Do It Now!

Wish we could tape this meeting we are sitting here observing...

A client team is doing an online schedule pull-in meeting with groups in California, the East Coast (US) and in China. The leader just stopped the conversation to send an on-the-spot email to one of the remote project managers to ask if they can get a supplier to accelerate a tool installation, saying she is willing to pay to accelerate. Click, send, she is back into the discussion...

The team is reviewing each target (there are about 15 in their schedule). Each week they assess the gap between the target date and the current schedule, and review the critical path to each. They walk down each task on the critical path, starting from the first (in-progress) task, asking if anything can be done to accelerate it.
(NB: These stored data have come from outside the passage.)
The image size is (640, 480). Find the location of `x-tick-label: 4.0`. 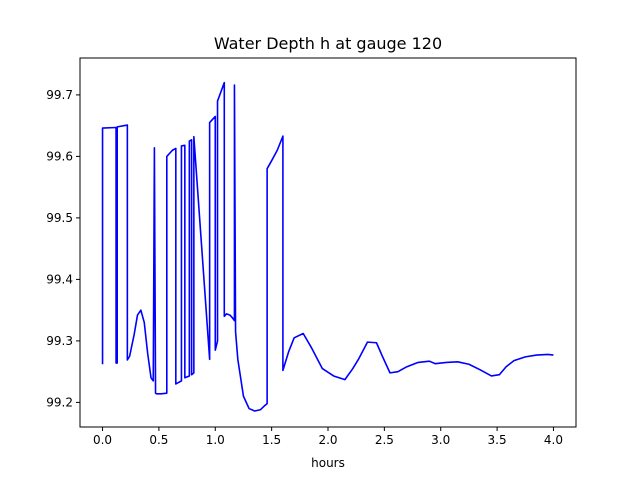

x-tick-label: 4.0 is located at coordinates (554, 440).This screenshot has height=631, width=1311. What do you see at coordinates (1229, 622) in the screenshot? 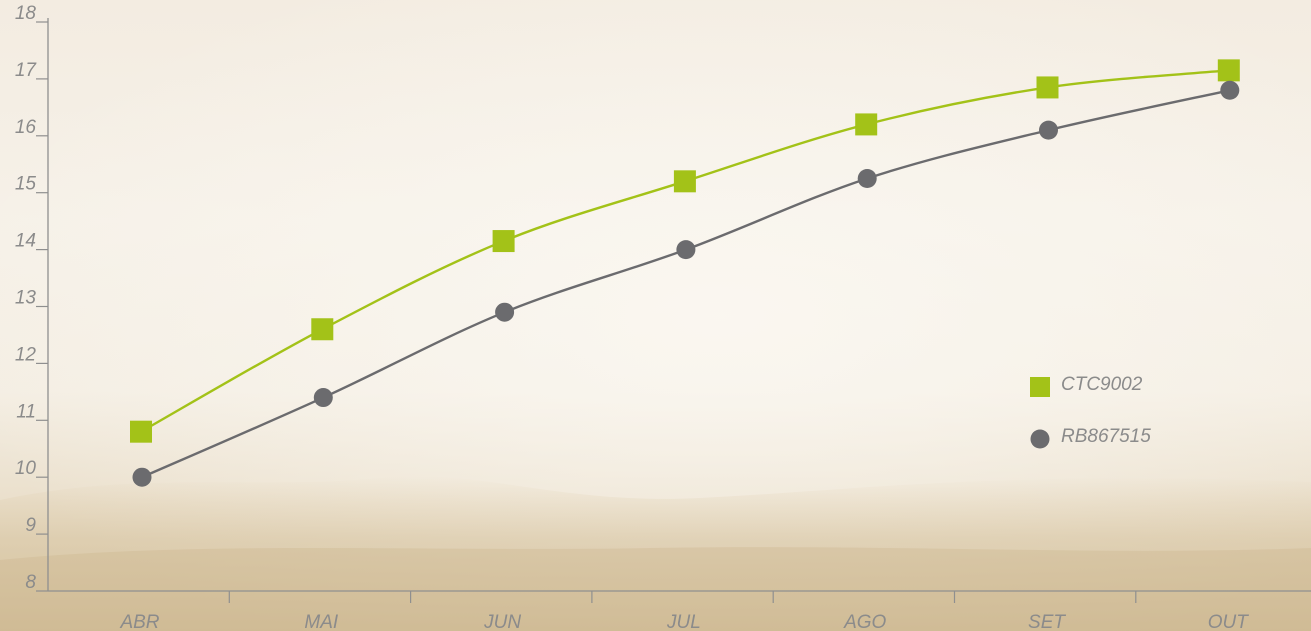
I see `x-tick-label: OUT` at bounding box center [1229, 622].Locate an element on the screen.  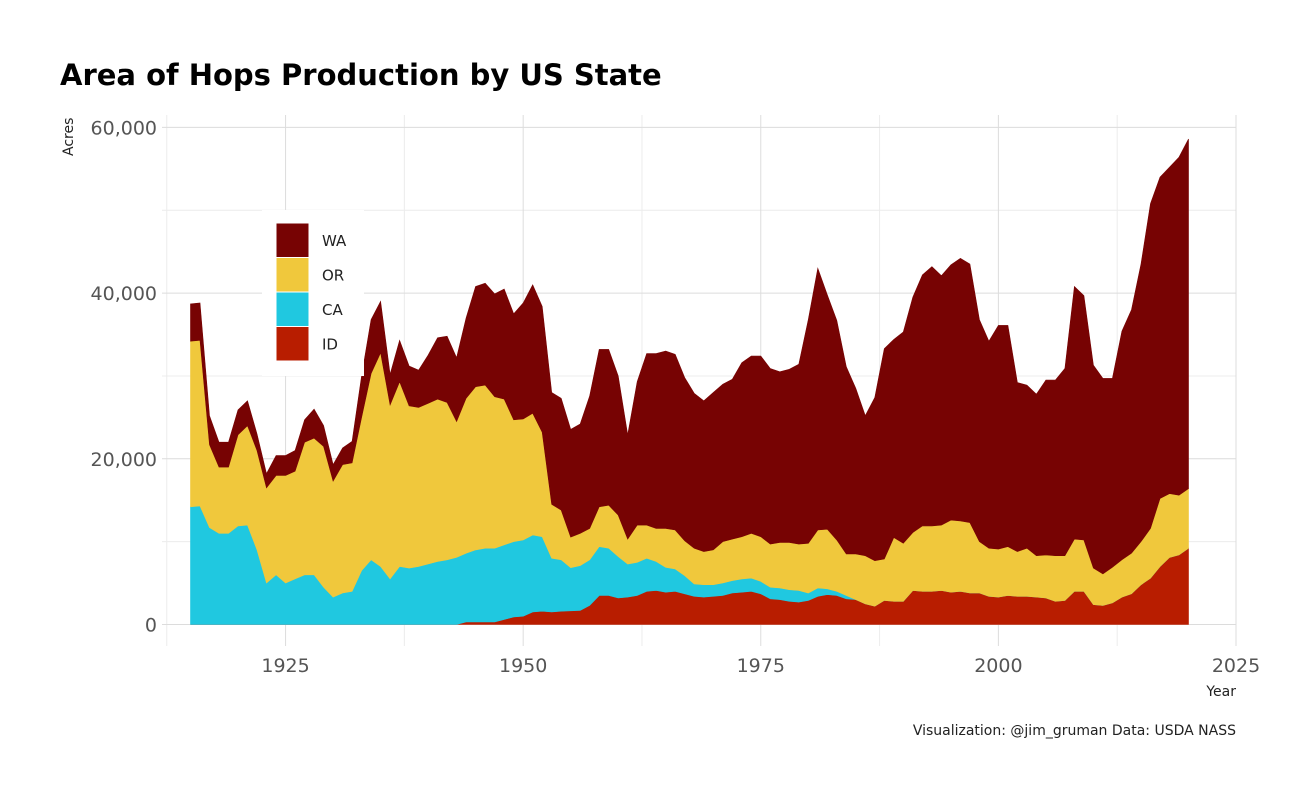
x-axis-title: Year is located at coordinates (1220, 692).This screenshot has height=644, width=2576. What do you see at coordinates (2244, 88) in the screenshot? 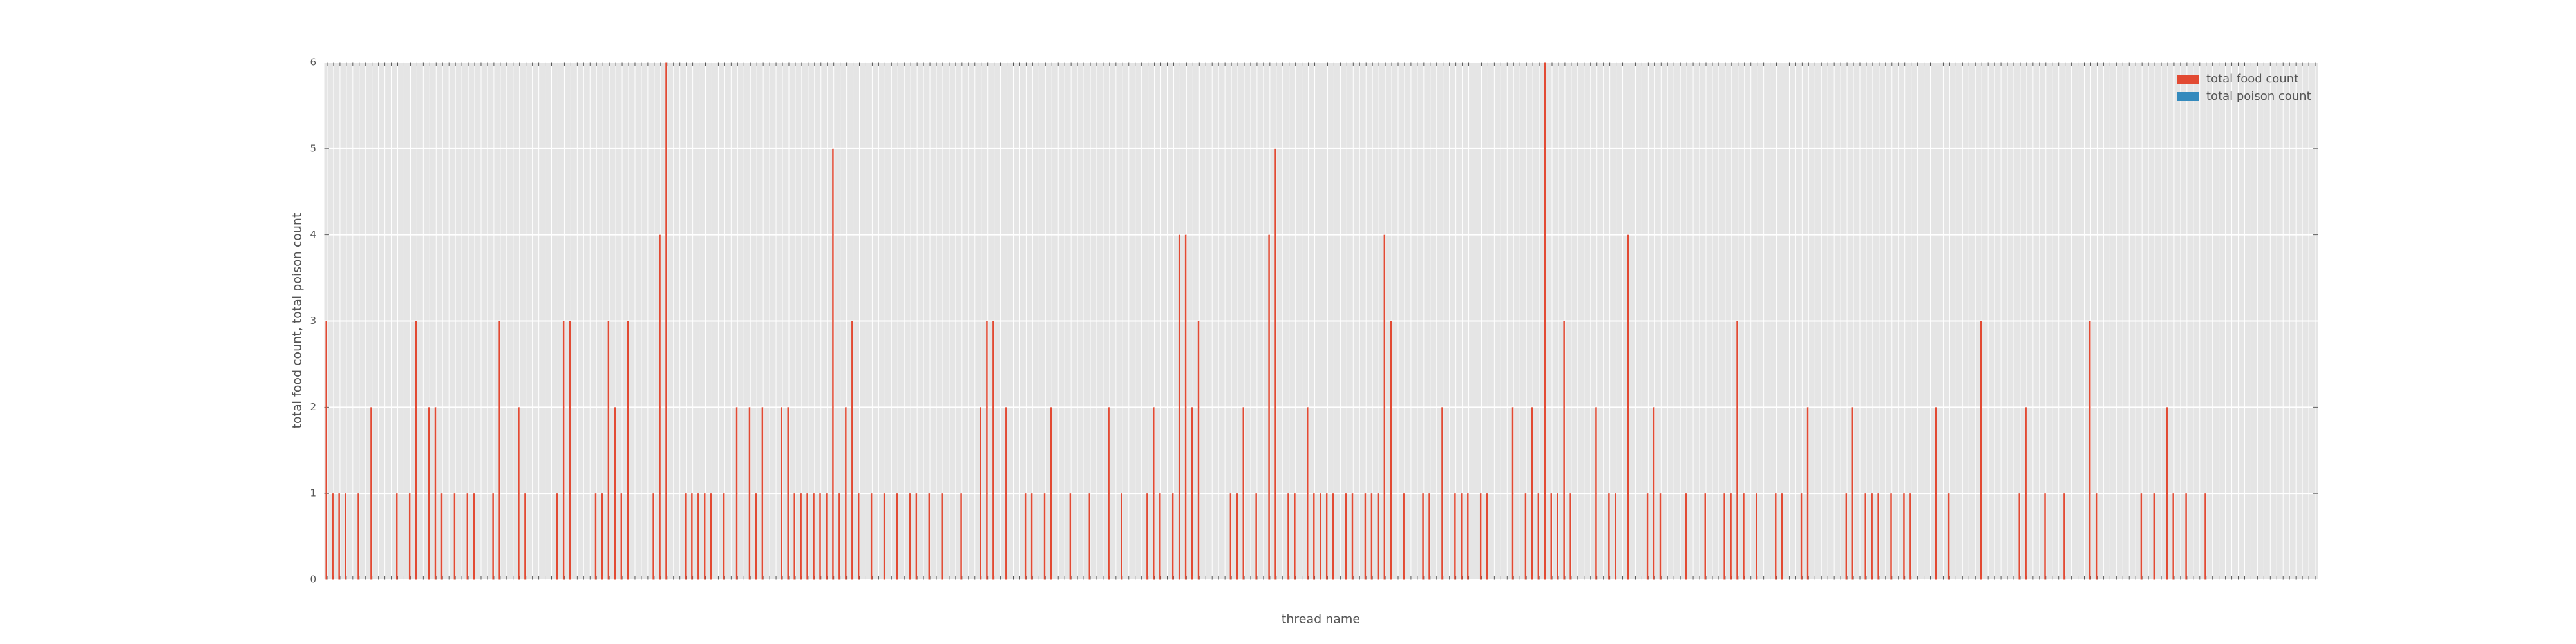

They continue down each task until they exhaust all possibilities, then move to the next milestone. Periodically, they peel back a few layers of the critical paths to see if there is anything upstream they can cut/reduce/do differently to make it go faster (fixing a problem before it becomes a problem).

For each pull-in, they discuss, take actions, record them in the schedule or just make the call immediately to do something that will accelerate the schedule. It is very fast paced and actually hard for us as outsiders to follow all the nuances and technical details. They put their changes into the schedule in real-time and see how they impacted the schedule. Wow, they just got a 8 day pull-in after working through a 5 day slip - a net 3 day win!

They know the cost of delay and they know every day counts. Their project is critical to enable the company to meet exponential demand for their product, so money invested now will pay dividends later. Their growth depends on their success in pulling-in the schedule.

In the end, it all boils down to one thing the client said after the meeting: "That pull-in just saved the company millions of dollars".

What are they doing:

  • Do it now

  • Pay to save a day

  • Act versus talk about it

  • Schedule is king

  • Creative thinking - finding solutions to make it go faster

  • Don’t accept no for an answer

  • Get in people’s faces (in this case their suppliers)

All these are documented in our best practices. The leader is demonstrating (leading by example) this behavior to her team. The leader is empowered to spend money and make decisions (which is key).

We wish we could tape these meetings, but it is all confidential. However, we can report that we observe teams using the FTTM System and these behaviors to pull-in schedule every week. This is a rather normal team for us.